→ Document segment
'''
Wednesday, March 21, 2012
Lessons From Nature: Spring Flowers
Sabina Pettitt from Pacific Essences, www.pacificessences.com identifies three flowers as being particularly significant of spring. They include Purple Crocus, Narcissus, and Windflower.
Yesterday's picture was of a Purple Crocus. These guys are defiantly a sign of spring around here and seem to often bloom in that transition when there is still snow on the ground but spring in the air. In her book "Energy Medicine: Healing from the Kingdom of Nature", Pettitt writes that Purple Crocus is a flower that can be used for resolving tension from grief and loss. The buds are deep purple, the colour of mourning and tightly folded inwards symbolizing the journey within that grief requires us to take. But when they open a wonderful yellow center is revealed symbolizing another part of us that embraces the experience of accessing a new inner part of ourselves as we shed that layer. Pettitt writes that Purple Crocus helps us respond to exactly who we are. It corresponds to our throat chakra helping us express ourselves and release our grief. Maybe the Purple Crocus can help me release the grief of missing snow days and embrace the wonder of springtime!
Today's picture is the Narcissus, usually the flower I see closely behind the crocus and another clear sign of spring. Pettitt lists this as one of the "spring flowers". Pettitt writes the Narcissus is the "slayer of internal dragons". It has a calming influence when it seems like life experiences are providing a cycle of challenges. The Narcissus is closely linked to the stomach and that feeling of being "unsettled" when little butterflies of fear may be disrupting peaceful flow. The Narcissus sends a message to allow our thoughts and emotions to digest and flow freely rather than getting stuck and disturbing our mind. The Narcissus resonates with the Root chakra. It can help us feel grounded when our thoughts stray to dreamland or threaten to overwhelm us with the "to do" list. It reminds us that the spring sunshine is meant to nourish us gently and nurture us as we come of the cave.
'''
→ Data
'''
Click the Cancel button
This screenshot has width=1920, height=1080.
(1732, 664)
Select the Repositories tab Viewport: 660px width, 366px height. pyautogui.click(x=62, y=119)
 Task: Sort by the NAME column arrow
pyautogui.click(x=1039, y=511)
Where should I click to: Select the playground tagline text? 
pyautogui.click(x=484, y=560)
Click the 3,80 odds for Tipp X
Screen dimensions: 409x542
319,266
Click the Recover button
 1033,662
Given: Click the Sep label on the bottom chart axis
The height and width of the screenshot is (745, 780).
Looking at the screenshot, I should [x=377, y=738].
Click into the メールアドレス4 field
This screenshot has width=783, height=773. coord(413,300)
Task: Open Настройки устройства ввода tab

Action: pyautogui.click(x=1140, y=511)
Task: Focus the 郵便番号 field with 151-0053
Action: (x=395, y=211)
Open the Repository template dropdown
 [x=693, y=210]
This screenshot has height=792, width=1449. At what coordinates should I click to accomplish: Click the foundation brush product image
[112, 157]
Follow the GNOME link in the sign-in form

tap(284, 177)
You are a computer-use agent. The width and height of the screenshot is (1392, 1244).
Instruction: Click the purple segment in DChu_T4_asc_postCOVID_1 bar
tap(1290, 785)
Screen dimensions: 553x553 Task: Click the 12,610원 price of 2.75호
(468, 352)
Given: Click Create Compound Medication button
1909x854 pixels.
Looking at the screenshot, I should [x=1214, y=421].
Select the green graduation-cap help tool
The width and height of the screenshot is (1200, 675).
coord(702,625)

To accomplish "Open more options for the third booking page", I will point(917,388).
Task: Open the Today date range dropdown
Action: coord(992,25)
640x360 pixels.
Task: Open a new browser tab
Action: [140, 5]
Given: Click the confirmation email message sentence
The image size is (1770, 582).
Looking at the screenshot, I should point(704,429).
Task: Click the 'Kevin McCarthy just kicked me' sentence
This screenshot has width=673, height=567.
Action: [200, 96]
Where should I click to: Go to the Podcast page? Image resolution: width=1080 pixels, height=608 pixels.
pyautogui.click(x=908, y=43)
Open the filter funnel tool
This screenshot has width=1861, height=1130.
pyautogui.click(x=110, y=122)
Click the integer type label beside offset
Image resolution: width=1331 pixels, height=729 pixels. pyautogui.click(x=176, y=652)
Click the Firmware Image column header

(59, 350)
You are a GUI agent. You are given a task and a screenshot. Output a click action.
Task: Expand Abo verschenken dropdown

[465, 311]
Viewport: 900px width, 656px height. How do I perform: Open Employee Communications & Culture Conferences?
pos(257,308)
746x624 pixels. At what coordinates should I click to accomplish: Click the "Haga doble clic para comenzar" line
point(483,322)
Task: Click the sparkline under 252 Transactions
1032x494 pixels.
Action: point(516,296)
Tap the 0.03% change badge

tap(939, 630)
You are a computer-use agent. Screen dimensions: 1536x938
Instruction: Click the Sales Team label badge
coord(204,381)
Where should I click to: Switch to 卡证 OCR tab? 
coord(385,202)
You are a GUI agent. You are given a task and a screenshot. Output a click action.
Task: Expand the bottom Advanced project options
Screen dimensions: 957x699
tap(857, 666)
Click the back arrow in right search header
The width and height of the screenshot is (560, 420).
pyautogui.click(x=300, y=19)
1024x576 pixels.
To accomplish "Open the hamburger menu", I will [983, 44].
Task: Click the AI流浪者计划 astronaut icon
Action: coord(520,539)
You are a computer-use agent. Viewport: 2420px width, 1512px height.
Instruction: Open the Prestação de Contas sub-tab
'''
→ Tasks and exercises
1. Repeat everything in the spring flowers post from "Wednesday, March 21, 2012" down to "Narcissus, and Windflower.", word for word.
2. Keep writing the spring flowers post, picking up right after its last sentence.
The rows have nothing to do with this.

→ Outputs by task
1.
Wednesday, March 21, 2012
Lessons From Nature: Spring Flowers
Sabina Pettitt from Pacific Essences, www.pacificessences.com identifies three flowers as being particularly significant of spring. They include Purple Crocus, Narcissus, and Windflower.

2.
The third spring flower according to Pettitt is the Windflower. This is also known as pulsatilla and is prepared as a common homeopathic remedy. This flower is described as being shy or timid. It's a soft furry violet flower that appears more often on the prairies than the coasts. It is said to open only when the wind is blowing. I guess it needs that little bit of encouragement to open up and reveal itself. Pettitt explains the "Windflower essence provides us the security necessary to express our spiritual being". I think when we come out of the winter cave we need to know the world is safe enough that we can reveal all the things we discovered while we were sleeping. Like the Narcissus, the Windflower speaks to a grounding type energy. We feel safe and nurtured so that we are able to speak our truth as it comes from the heart.
I guess the lesson from nature is that this is a time of transition. Having spent the winter a bit "closed in", perhaps hunkered down in our caves, it can be a bit scary to suddenly be out there in the bright sunshine. The presence of these flowers, in my opinion, acts as a sign of safety and security so we can come out, shed a layer, embrace the sunshine, and speak our truth. Having spent those winter months inside and within ourselves, we have connected with our inner wisdom. Now is the time to slowly let go and release that energy and wisdom. Hmm...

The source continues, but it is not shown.